What you actually need to know

Building AI agents isn’t about understanding backpropagation. It’s about:

  1. Clear problem decomposition: breaking a complex task into steps an AI can execute
  2. Prompt design: communicating intent precisely (turns out, scientific writing is great training for this)
  3. System thinking: understanding how autonomous components interact, fail, and recover
  4. Judgment calls: knowing when to automate and when to keep a human in the loop

The tool that changed everything

Claude Code is what made this possible for me. It gives you a conversational interface to build software. You describe what you want, it writes the code, you review and iterate. The key insight is that you don’t need to write code yourself. You need to think clearly about what the system should do.

Real examples

A voice-activated expense tracker. I connected Telegram, ChatGPT, Make.com, and Google Sheets so I could speak into my phone and have expenses automatically logged and categorized. I configured every automation step manually.

This portfolio website. Built from scratch with Claude Code. I described the layout, the interactions, the dark theme. Claude handled the Astro framework and CSS. I made every design and content decision.
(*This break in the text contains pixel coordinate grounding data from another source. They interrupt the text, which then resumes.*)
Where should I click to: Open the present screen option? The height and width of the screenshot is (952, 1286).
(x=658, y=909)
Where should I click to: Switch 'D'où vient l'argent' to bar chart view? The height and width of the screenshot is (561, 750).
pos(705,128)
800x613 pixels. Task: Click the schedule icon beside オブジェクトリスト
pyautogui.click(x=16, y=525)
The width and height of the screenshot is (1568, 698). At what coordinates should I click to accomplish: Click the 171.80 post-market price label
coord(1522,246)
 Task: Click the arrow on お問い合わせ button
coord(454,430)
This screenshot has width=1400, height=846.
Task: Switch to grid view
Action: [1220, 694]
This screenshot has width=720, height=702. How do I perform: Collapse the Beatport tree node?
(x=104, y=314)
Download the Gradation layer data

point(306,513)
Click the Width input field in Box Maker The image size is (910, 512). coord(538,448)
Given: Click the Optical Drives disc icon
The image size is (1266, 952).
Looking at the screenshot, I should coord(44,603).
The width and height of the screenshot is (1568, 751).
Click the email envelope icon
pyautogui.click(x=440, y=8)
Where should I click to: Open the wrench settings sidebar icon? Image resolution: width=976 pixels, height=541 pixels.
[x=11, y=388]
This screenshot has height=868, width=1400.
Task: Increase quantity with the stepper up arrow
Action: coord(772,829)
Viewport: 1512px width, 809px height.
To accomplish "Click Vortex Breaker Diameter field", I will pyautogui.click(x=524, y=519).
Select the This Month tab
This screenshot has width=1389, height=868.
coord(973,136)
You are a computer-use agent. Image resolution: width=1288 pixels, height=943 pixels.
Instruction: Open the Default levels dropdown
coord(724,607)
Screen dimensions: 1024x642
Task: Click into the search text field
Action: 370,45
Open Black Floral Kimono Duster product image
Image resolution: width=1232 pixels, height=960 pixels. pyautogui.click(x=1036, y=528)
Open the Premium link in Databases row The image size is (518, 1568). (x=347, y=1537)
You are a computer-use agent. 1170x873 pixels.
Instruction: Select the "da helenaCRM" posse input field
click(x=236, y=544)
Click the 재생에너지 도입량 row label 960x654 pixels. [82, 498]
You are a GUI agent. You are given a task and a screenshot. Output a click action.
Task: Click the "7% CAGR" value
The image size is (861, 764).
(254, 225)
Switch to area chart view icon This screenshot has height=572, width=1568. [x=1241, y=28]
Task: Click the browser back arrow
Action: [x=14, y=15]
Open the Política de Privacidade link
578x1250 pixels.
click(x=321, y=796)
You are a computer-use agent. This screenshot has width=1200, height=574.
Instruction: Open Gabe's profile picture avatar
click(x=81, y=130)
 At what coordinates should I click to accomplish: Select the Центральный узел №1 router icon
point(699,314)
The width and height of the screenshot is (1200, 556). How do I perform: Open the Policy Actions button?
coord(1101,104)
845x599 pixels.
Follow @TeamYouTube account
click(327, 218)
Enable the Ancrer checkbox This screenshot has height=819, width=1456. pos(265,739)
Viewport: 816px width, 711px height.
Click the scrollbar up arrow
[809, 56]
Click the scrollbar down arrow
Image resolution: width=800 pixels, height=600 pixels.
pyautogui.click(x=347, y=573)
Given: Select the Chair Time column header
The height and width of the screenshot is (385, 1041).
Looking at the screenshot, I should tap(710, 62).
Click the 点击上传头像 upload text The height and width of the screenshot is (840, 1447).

A career opportunity scanner. It monitors company career pages via their APIs, scores each position against my profile, tailors resumes to match the job description, and generates application materials in batches. The whole system runs through Claude Code skills and scripts.

Each of these started the same way: I had a clear problem, broke it into steps, and used AI to handle the implementation I couldn’t do myself.

The real skill

The people who get the most out of AI tools aren’t the best programmers. They’re the best problem decomposers. If you can take a messy, real-world problem and turn it into a sequence of clear, testable steps, you can build almost anything with the tools that exist today.

That’s a skill that transfers from any analytical background. Science, finance, operations, consulting. If you’ve ever designed an experiment or built a process, you already have the foundation.